Short-Term Forecasting of Land Use Change Using Recurrent Neural Network Models

Abstract

Land use change (LUC) is a dynamic process that significantly affects the environment, and various approaches have been proposed to analyze and model LUC for sustainable land use management and decision making. Recurrent neural network (RNN) models are part of deep learning (DL) approaches, which have the capability to capture spatial and temporal features from time-series data and sequential data. The main objective of this study was to examine variants of the RNN models by applying and comparing them when forecasting LUC in short time periods. Historical land use data for the City of Surrey, British Columbia, Canada were used to implement the several variants of the RNN models.

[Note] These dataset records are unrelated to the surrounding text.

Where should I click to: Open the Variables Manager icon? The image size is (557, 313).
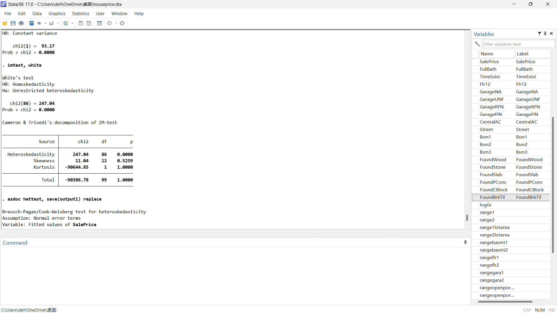(100, 23)
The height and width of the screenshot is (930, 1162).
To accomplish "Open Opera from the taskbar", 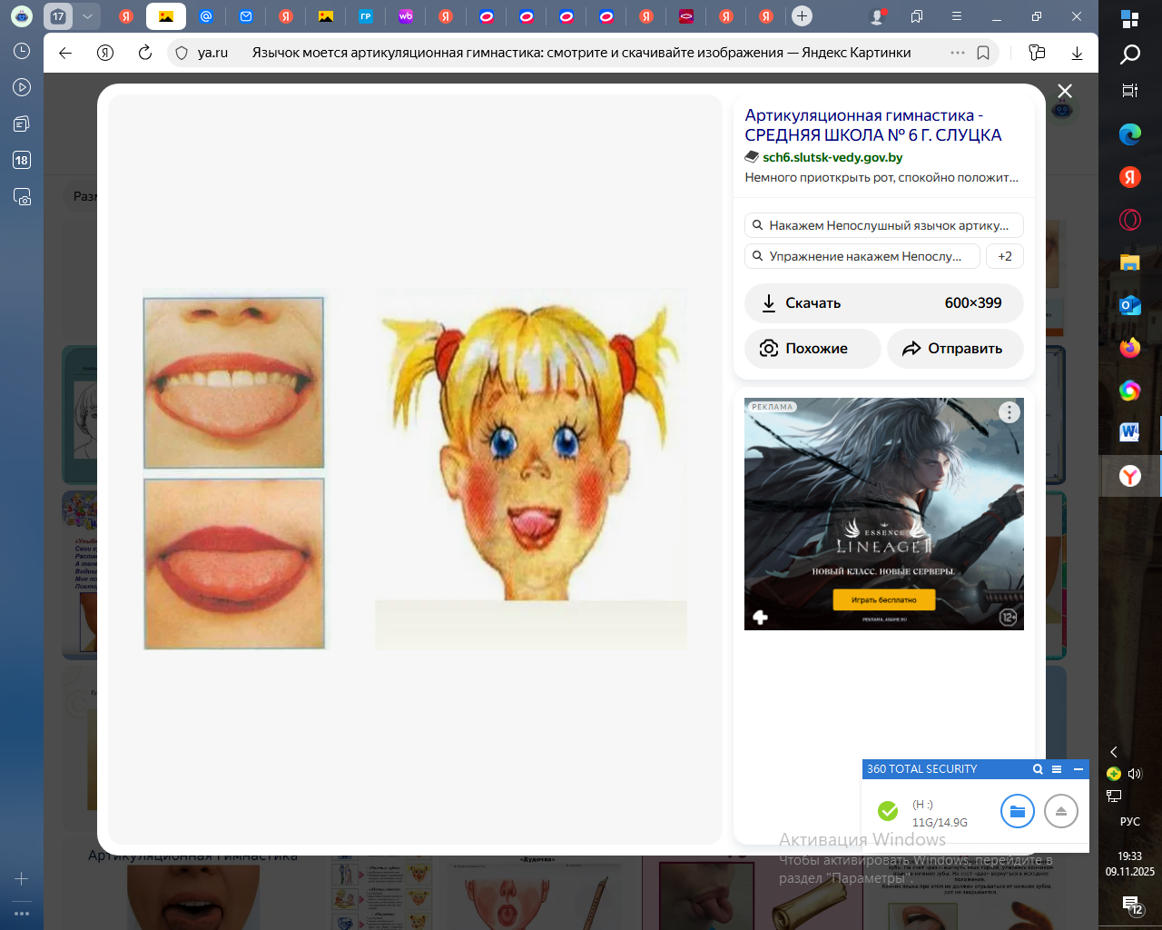I will point(1129,220).
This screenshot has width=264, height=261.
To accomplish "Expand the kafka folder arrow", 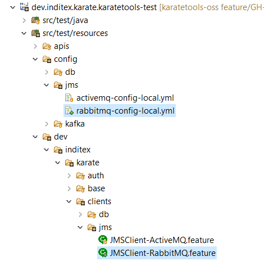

The land use (LU) data for years 1996, 2001, 2006, and 2011 were used to train the DL models to enable the short-term forecast for the year 2016. For the 2011 to 2016 period, only 4.5% of the land use in the study area had changed. The results indicate that an overall accuracy of 86.9% was achieved, while actual changes in each LU type were forecasted with a relatively lower accuracy. However, only 25% of changed raster cells correctly forecasted the land use change. This research study demonstrates that RNN models provide a suite of valuable tools for short-term LUC forecast that can inform and complement the traditional long-term planning process; however, further additional geospatial data layers and considerations of driving factors of LUC need to be incorporated for model improvements.